SET PROBLEM>
Format the listing below as a numbered list, skipping any blank lines and leaving out the pictures.

Item position entries>

+===+

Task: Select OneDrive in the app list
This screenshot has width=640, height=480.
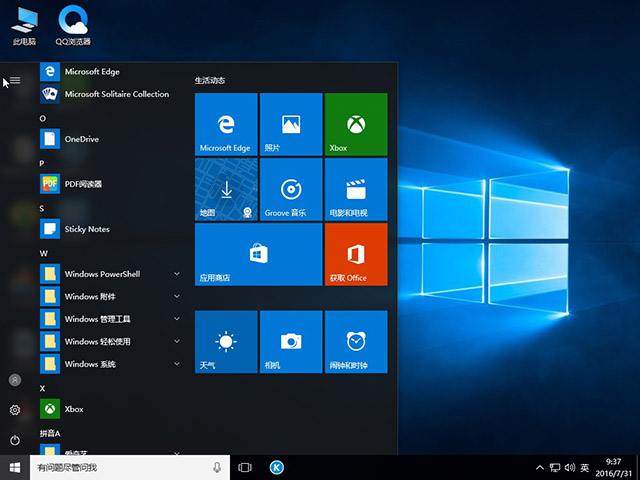Action: [x=82, y=139]
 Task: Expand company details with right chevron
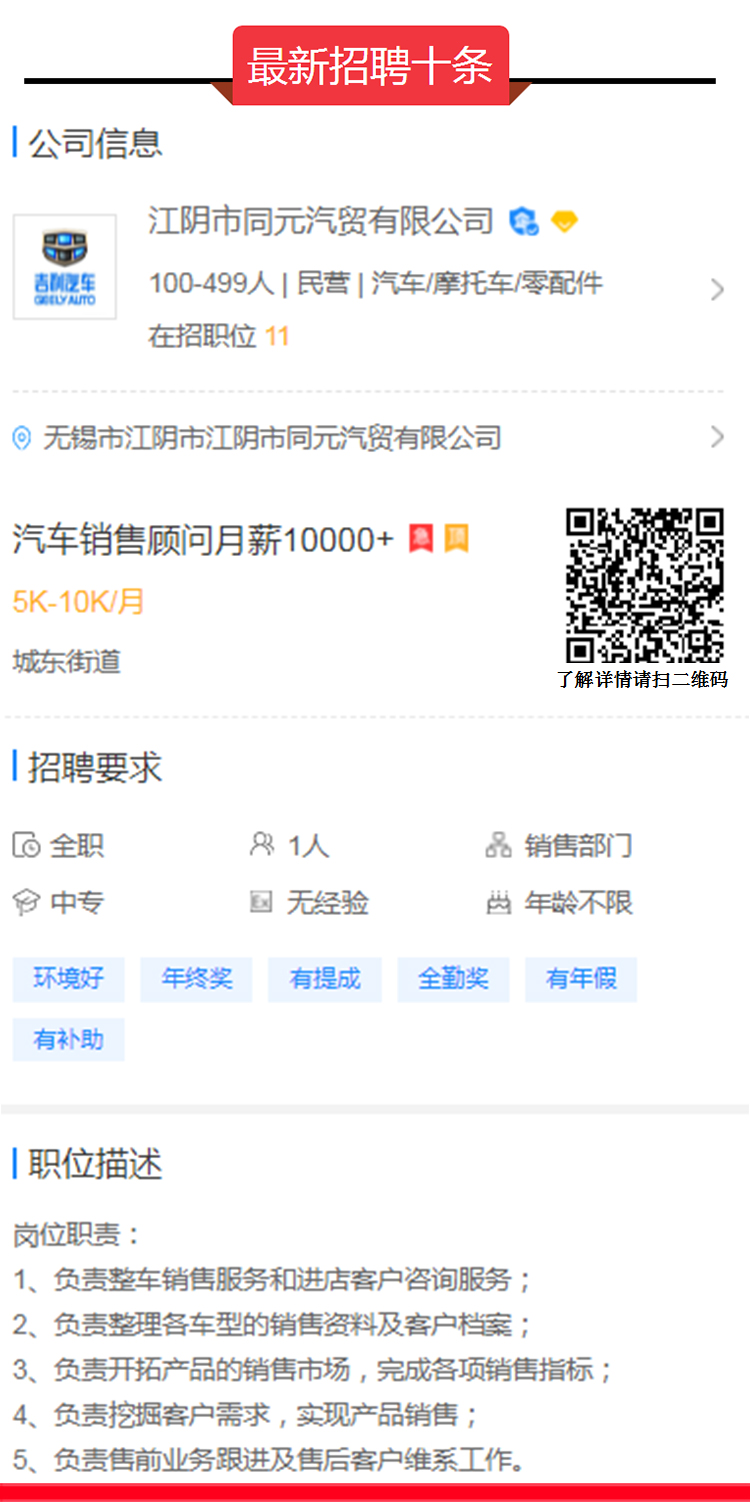pyautogui.click(x=717, y=290)
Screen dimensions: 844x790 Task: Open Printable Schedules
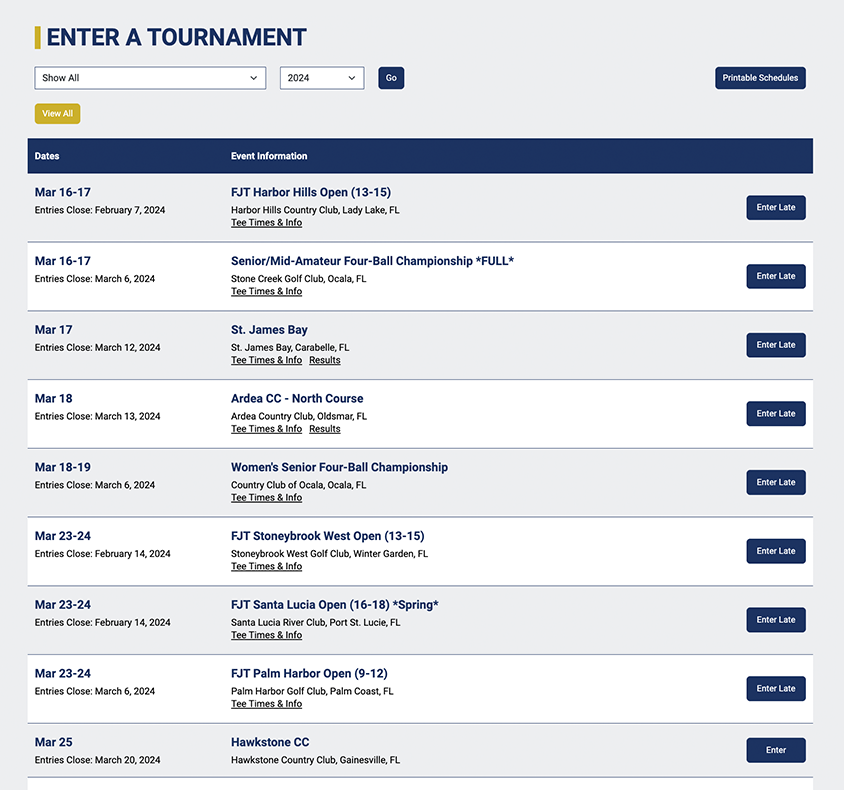click(x=760, y=78)
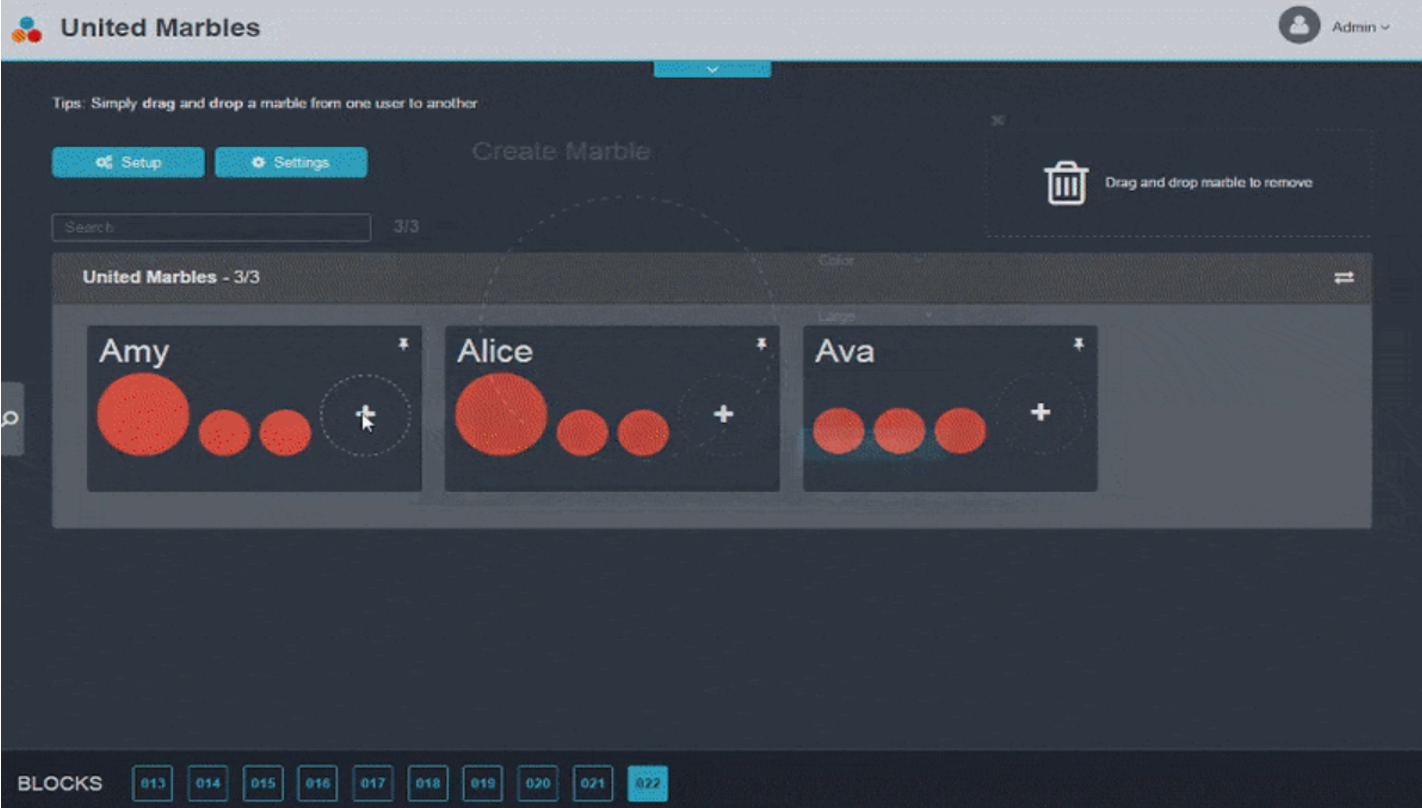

+===+

REPLY>
1. Task: Select OneDrive in the app list
2. This screenshot has width=640, height=480.
3. Action: [x=82, y=139]
4.  Task: Expand company details with right chevron
5. pyautogui.click(x=717, y=290)
6. Screen dimensions: 844x790 Task: Open Printable Schedules
7. click(x=760, y=78)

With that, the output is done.